Back in the good old days, before the internet came along, a conversation between two people could remain private. Even if it happened over the humble landline. That notion of "communication" went out of the window in the internet age.
Governments on many levels could now have access to your personal communication. More importantly, the service provider almost certainly knew what was being communicated - written or said - in the message.
Even with WhatsApp this was largely true until a little over 24 hours ago.
To paraphrase the FBI, with the flip of a switch, WhatsApp has gone dark. What has really happened is that your conversations are now truly private.
Essentially, if you have downloaded the latest version of WhatsApp on your phone, your communications should be encrypted. However, both the recipients need to be on the latest version of the app. If that's the case, the chat window will show a message saying end-to-end encryption is enabled.
Security agencies will argue this is a rogue move on part of WhatsApp because now the Facebook-owned service itself doesn't have the capability to read the data that it carries. This means it can't help security agencies when they want access.
Truth told, this is the way communications were meant to be. If you have a one-on-one conversation with someone, you want it to remain private. That's the point of it, and in this day and age, where security cameras are dime-a-dozen, it has become near impossible.
When you are being intimate with your spouse, it is a private event. Conversations, most conversations, are also meant to be private. But till now, they weren't because the service providers could gather what was being communicated.
In the case of WhatsApp's encryption update, they cannot. A service used by more than a billion people has now brought the curtains down and closed the window.And it is not a bad thing because this is the way communication was meant to be. Technology brought in the unnatural element.
If security agencies claim that WhatsApp will further facilitate coordination of terrorist attacks like Brussels blasts, then they have buried their head in the sand. If that's their argument, then they should ban the production of kitchen knives because they can also be used to stab and kill a person.
They should also stop the production of mosquito repellants because they can be used to poison a human being.
And yes, they should also ban the production of guns, which are solely created to harm humans. Perhaps, they should be looking at these things before the knives are out for WhatsApp.
Encryption is essentially good because it makes people less vulnerable to hacking. In oppressive regimes like China, if dissent is expressed over a communication platform, the government can't play Big Brother and jail citizens.

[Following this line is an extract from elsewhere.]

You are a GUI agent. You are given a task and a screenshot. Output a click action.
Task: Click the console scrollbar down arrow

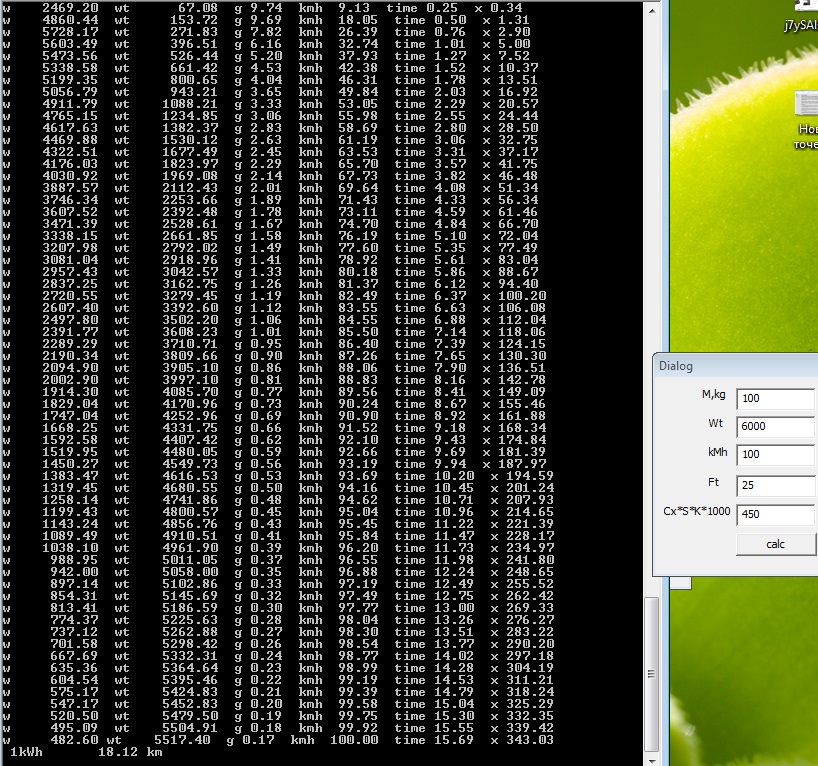(652, 758)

We have been down this path before, when the Chinese government allegedly hacked Gmail accounts of its citizens and they were jailed and prosecuted upon.

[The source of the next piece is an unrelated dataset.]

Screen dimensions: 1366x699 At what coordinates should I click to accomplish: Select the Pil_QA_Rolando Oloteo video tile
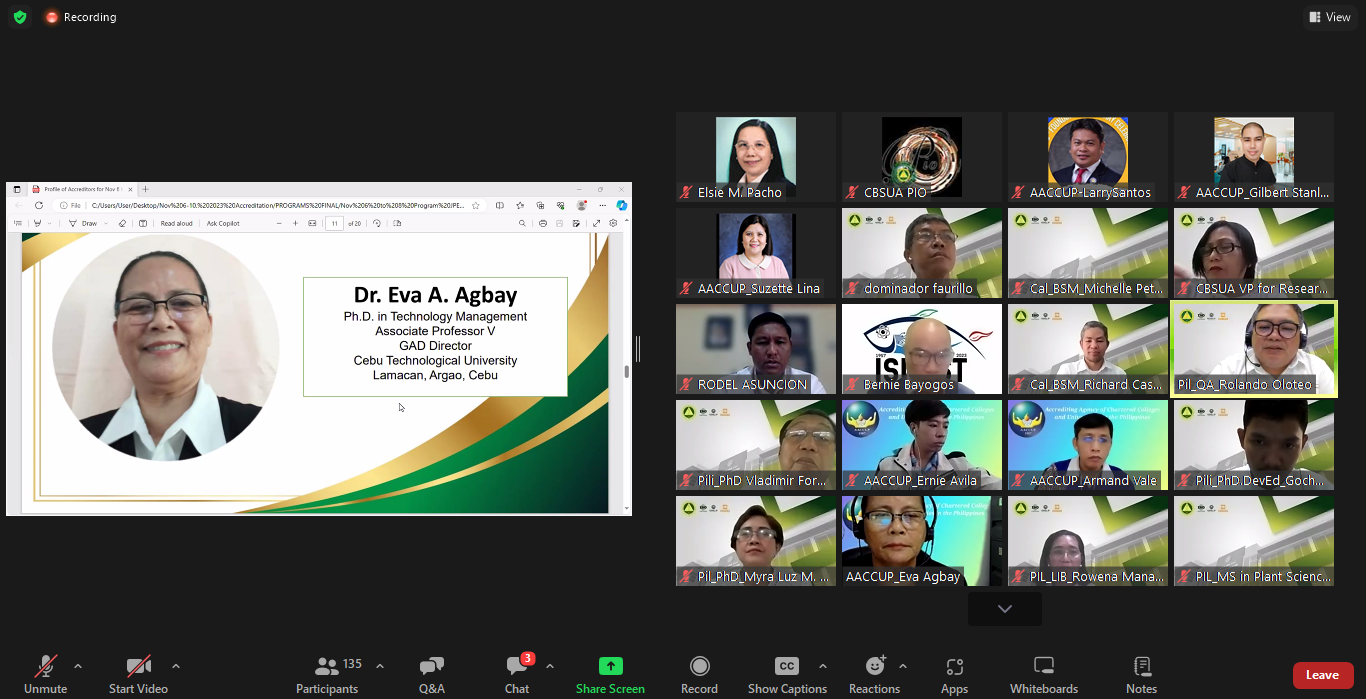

And the latest WhatsApp encryption truly makes such communication private. It is the most ubiquitous communication platform on the planet.
In this digital age, where increasingly our communications aren't personal, and over the internet, this was lacking. That element of privacy is back.
Pandora's box for security
It is also important to understand that tech companies have increasingly become thick-headed about encryption and there is little a government can do about it.
As much as we live within the silos of our governments, the internet and the globalised economy play the equaliser.
WhatsApp may operate out of a small office in Mountain View, California, but it serves more people out of the US than inside it. Its popularity can be credited to markets like India, not just the US.
Even for tech giants like Apple, Google and Microsoft, this holds true. They don't have an allegiance to a particular country. They don't want to be part of the polity. They make money because of their users, and if encryption is the right thing for their users, they will implement it.
Apple's recent problems with the FBI is only the tip of the iceberg when it comes to encryption because it pertained to data access on the iPhone. While Apple has sold 800 million iPhones over the years, there is no way to know how many are actually in use.
WhatsApp, on the other hand, is not only used by a billion people, but it also recently transferred 20 billion inbound messages and 44 billion outbound messages in 24 hours.
With 64 billion exchanges among a billion people just in 24 hours, WhatsApp's decision to enable the end-to-end 256 bit encryption will open a Pandora's box, which most governments wouldn't have ever contended with.